C’est l’horrible vérité. Les derniers événemens nous ont montré plus d’un La Palférine qui, las d’attendre l’heure du succès, l’a brusqué; on l’a vu traiter la fortune en créancier impatient. Qui pourrait nier que l’auteur de la Comédie humaine ait créé une émulation funeste autour des types tristement fameux qu’il a consacrés? Les jeunes générations littéraires ont ressenti son influence dans leurs idées et leurs passions les plus secrètes. Il a été assurément un des agitateurs les plus puissans de l’imagination et des convoitises contemporaines. On a dit avec une parfaite justesse que personne n’a fait faire autant de rêves d’or et de volupté aux jeunes gens et aux femmes. Parcourez tous les cercles de cet enfer social dont Balzac serait le nouveau Dante. Quelle puissance dévore tous ces visages de damnés qui s’agitent, qui hurlent dans ce tourbillon de Paris? La passion, et, selon Balzac, la passion moderne se résout dans ces trois mots : la richesse et le pouvoir, qui sont le moyen, le plaisir, qui est le but. Que de jeunes cervelles il a troublées par ces mirages d’une fortune soudaine ou d’un ministère invraisemblable! Combien ont cru voir se réaliser cette féerie, ce mirage, le jour où la commune est née! Si Lucien de Rubempré avait attendu l’aurore de ce beau jour, et s’il ne se fut pas tué stupidement dans une heure de dés espoir, sa fortune était faite. Lui aussi aurait pu être général, délégué aux finances (quel rêve!) ou chargé des affaires étrangères ! Il a été bien maladroit de quitter si vite une si belle terre, un Paris encore si riche, une république de Cocagne!

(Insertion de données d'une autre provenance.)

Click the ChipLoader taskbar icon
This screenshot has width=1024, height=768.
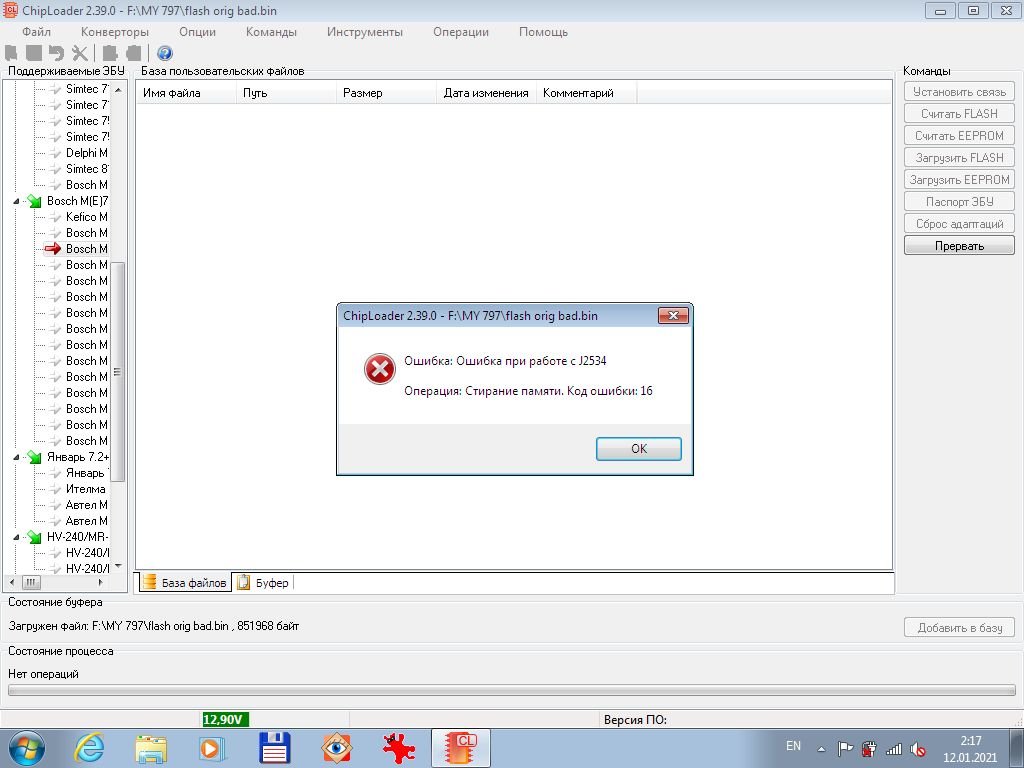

Le roman moderne a donc sa part et une lourde part dans la responsabilité des derniers événemens. Les exemples qu’il a donnés d’élégante friponnerie et de dépravation spirituelle ont ébloui et fasciné nombre d’esprits faibles que protégeait mal contre leurs propres penchans l’incertaine moralité de la société et du temps où nous vivons. Beaucoup de ces malheureux qui n’ont fait leur éducation morale que dans ces livres se sont conduits à travers le

  1. Les Réfractaires.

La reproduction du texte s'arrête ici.